◆ WHAT IS EXPECTED ◆
Extend the mailing-list reply about the cpuidle-powernv forced-wakeup patch, starting right after its last line.

◆ PASSAGE GIVEN ◆
>>>
Linux-PM Archive on lore.kernel.org
 help / color / Atom feed
From: Nicholas Piggin <npiggin@gmail.com>
To: Abhishek Goel <huntbag@linux.vnet.ibm.com>,
	linux-kernel@vger.kernel.org, linux-pm@vger.kernel.org,
	linuxppc-dev@lists.ozlabs.org
Cc: daniel.lezcano@linaro.org, dja@axtens.net,
	ego@linux.vnet.ibm.com, mpe@ellerman.id.au, rjw@rjwysocki.net
Subject: Re: [PATCH v2 1/1] cpuidle-powernv : forced wakeup for stop states
Date: Wed, 19 Jun 2019 14:23:03 +1000
Message-ID: <1560917320.mk5nn6r8jw.astroid@bobo.none> (raw)
In-Reply-To: <20190617095648.18847-2-huntbag@linux.vnet.ibm.com>

Abhishek Goel's on June 17, 2019 7:56 pm:
> Currently, the cpuidle governors determine what idle state a idling CPU
> should enter into based on heuristics that depend on the idle history on
> that CPU. Given that no predictive heuristic is perfect, there are cases
> where the governor predicts a shallow idle state, hoping that the CPU will
> be busy soon. However, if no new workload is scheduled on that CPU in the
> near future, the CPU may end up in the shallow state.
> 
> This is problematic, when the predicted state in the aforementioned
> scenario is a shallow stop state on a tickless system. As we might get
> stuck into shallow states for hours, in absence of ticks or interrupts.
> 
> To address this, We forcefully wakeup the cpu by setting the
> decrementer. The decrementer is set to a value that corresponds with the
> residency of the next available state. Thus firing up a timer that will
> forcefully wakeup the cpu. Few such iterations will essentially train the
> governor to select a deeper state for that cpu, as the timer here
> corresponds to the next available cpuidle state residency. Thus, cpu will
> eventually end up in the deepest possible state.
> 
> Signed-off-by: Abhishek Goel <huntbag@linux.vnet.ibm.com>
> ---
> 
> Auto-promotion
>  v1 : started as auto promotion logic for cpuidle states in generic
> driver
>  v2 : Removed timeout_needed and rebased the code to upstream kernel
> Forced-wakeup
>  v1 : New patch with name of forced wakeup started
>  v2 : Extending the forced wakeup logic for all states. Setting the
> decrementer instead of queuing up a hrtimer to implement the logic.
<<<
◆ RECORDED DATA ◆
>>>
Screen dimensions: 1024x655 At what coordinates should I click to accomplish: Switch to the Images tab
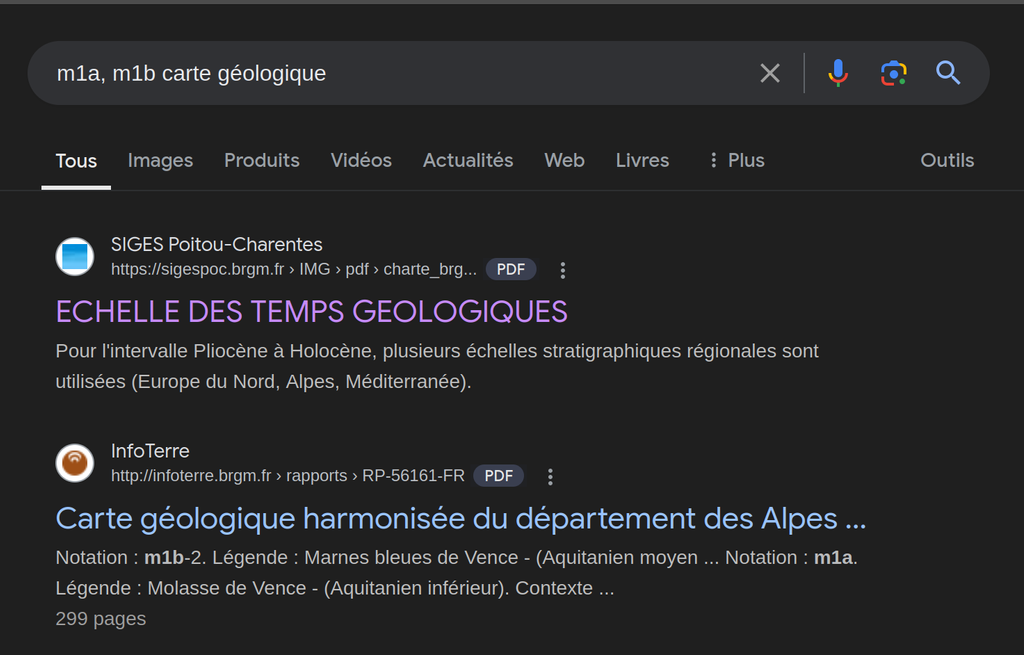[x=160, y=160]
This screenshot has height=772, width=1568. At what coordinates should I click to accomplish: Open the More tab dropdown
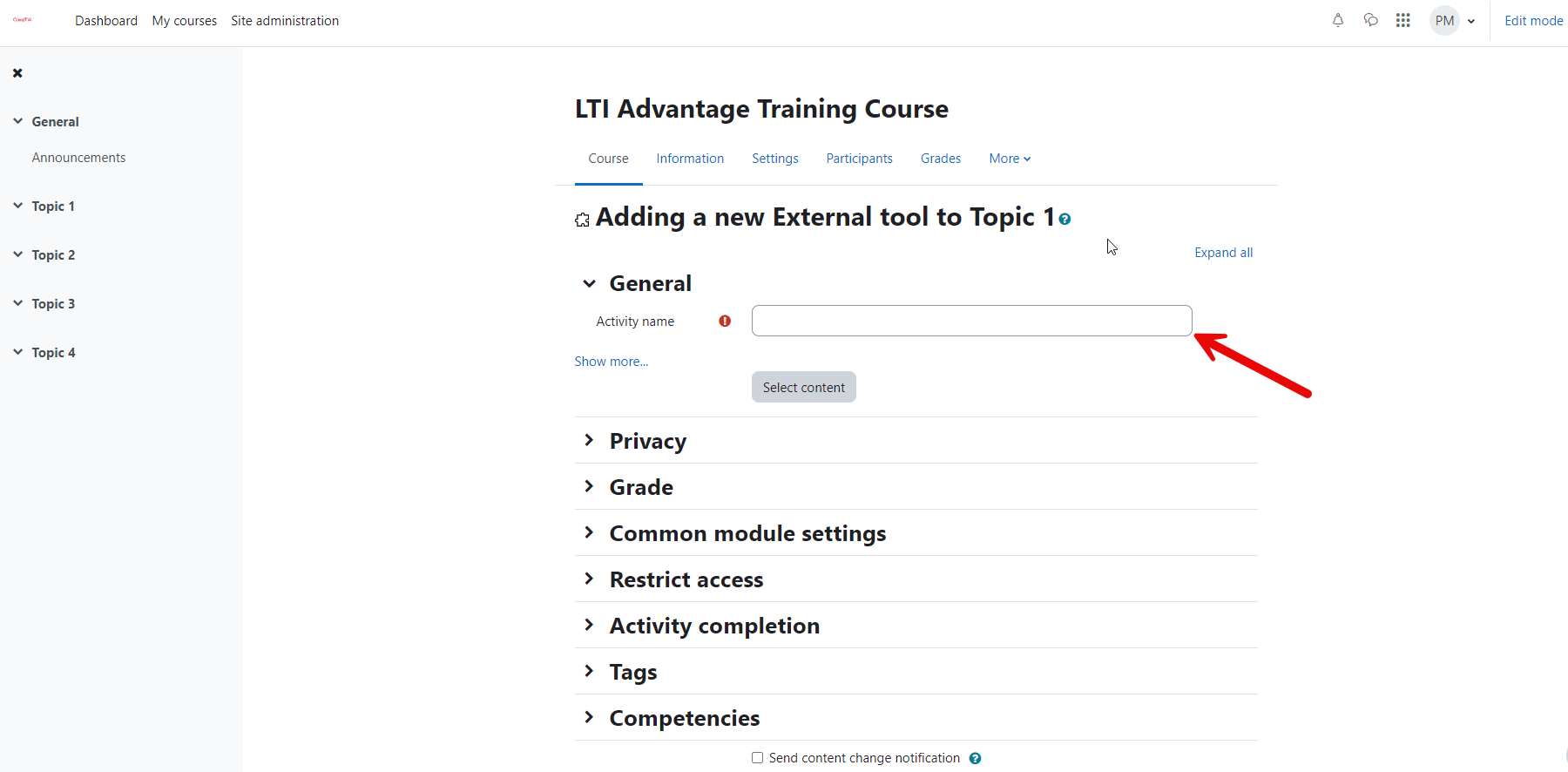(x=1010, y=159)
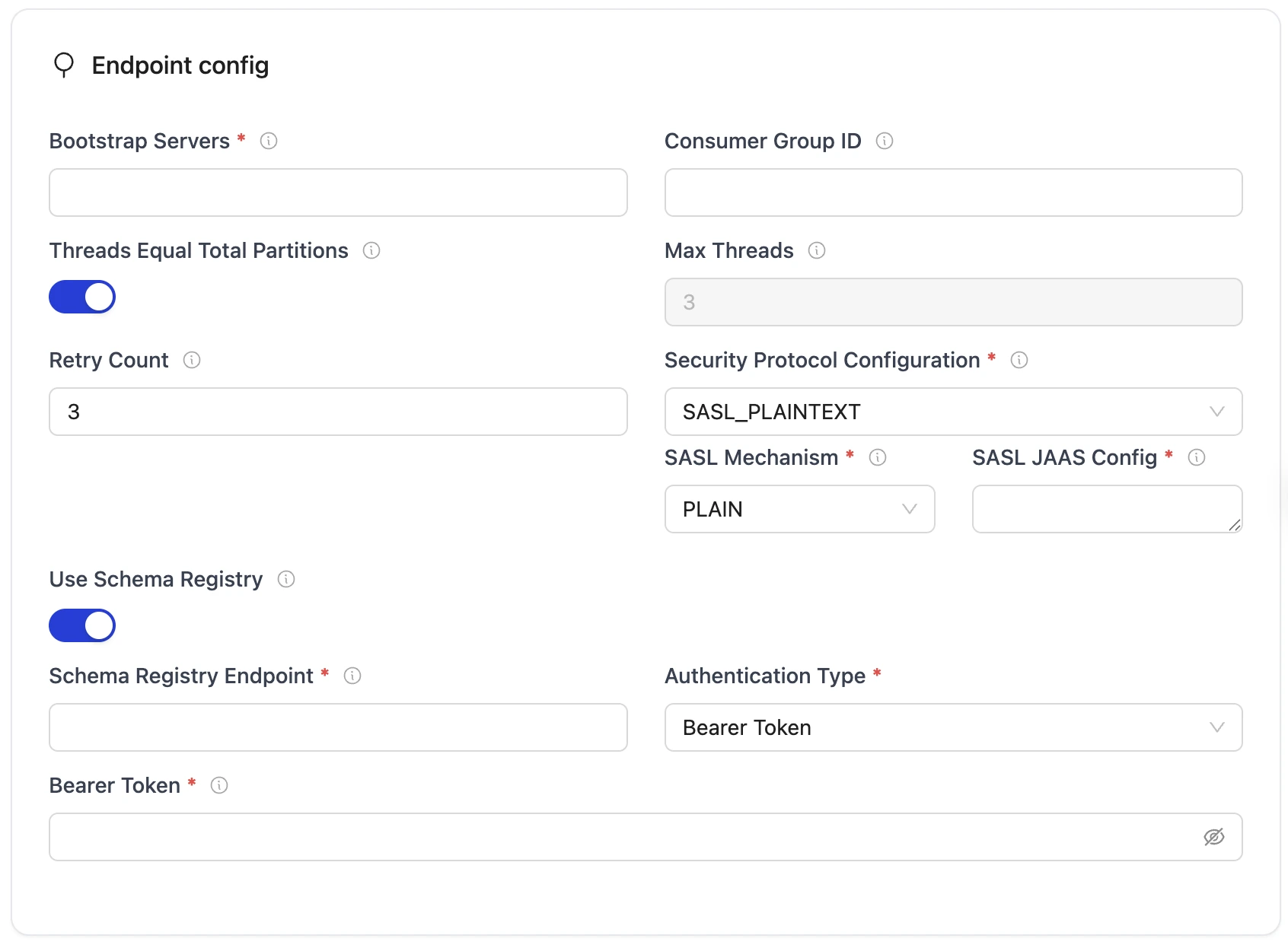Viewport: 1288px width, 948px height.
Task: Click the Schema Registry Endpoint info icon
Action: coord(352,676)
<<<
>>>
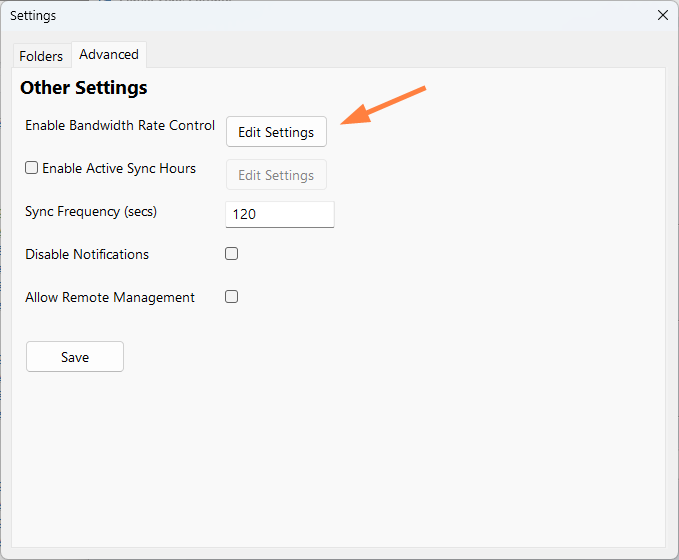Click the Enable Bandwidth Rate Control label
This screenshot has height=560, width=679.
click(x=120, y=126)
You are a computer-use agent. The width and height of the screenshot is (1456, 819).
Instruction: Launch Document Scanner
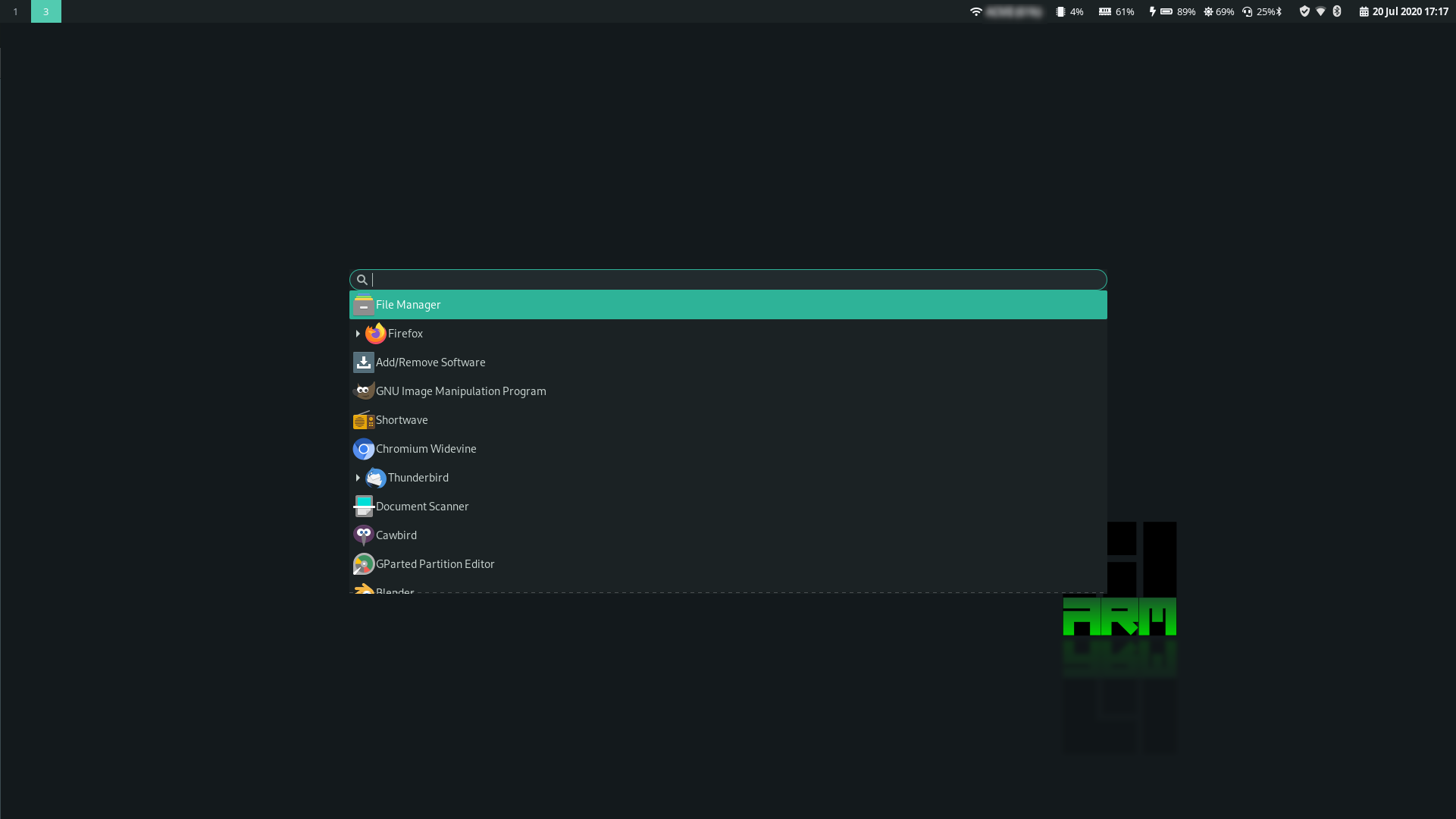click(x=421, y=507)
<<<
>>>
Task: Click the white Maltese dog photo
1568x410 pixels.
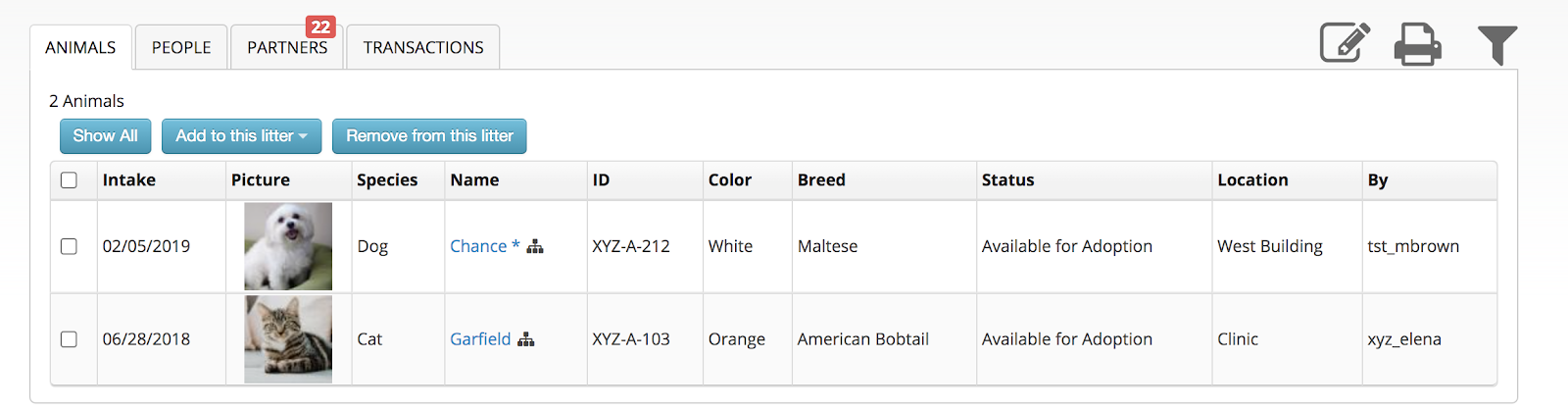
<<<
◆ EXERCISE RESULT ◆
> 
>  drivers/cpuidle/cpuidle-powernv.c | 38 +++++++++++++++++++++++++++++++
>  1 file changed, 38 insertions(+)
> 
> diff --git a/drivers/cpuidle/cpuidle-powernv.c b/drivers/cpuidle/cpuidle-powernv.c
> index 84b1ebe212b3..bc9ca18ae7e3 100644
> --- a/drivers/cpuidle/cpuidle-powernv.c
> +++ b/drivers/cpuidle/cpuidle-powernv.c
> @@ -46,6 +46,26 @@ static struct stop_psscr_table stop_psscr_table[CPUIDLE_STATE_MAX] __read_mostly
>  static u64 default_snooze_timeout __read_mostly;
>  static bool snooze_timeout_en __read_mostly;
>  
> +static u64 forced_wakeup_timeout(struct cpuidle_device *dev,
> +				 struct cpuidle_driver *drv,
> +				 int index)
> +{
> +	int i;
> +
> +	for (i = index + 1; i < drv->state_count; i++) {
> +		struct cpuidle_state *s = &drv->states[i];
> +		struct cpuidle_state_usage *su = &dev->states_usage[i];
> +
> +		if (s->disabled || su->disable)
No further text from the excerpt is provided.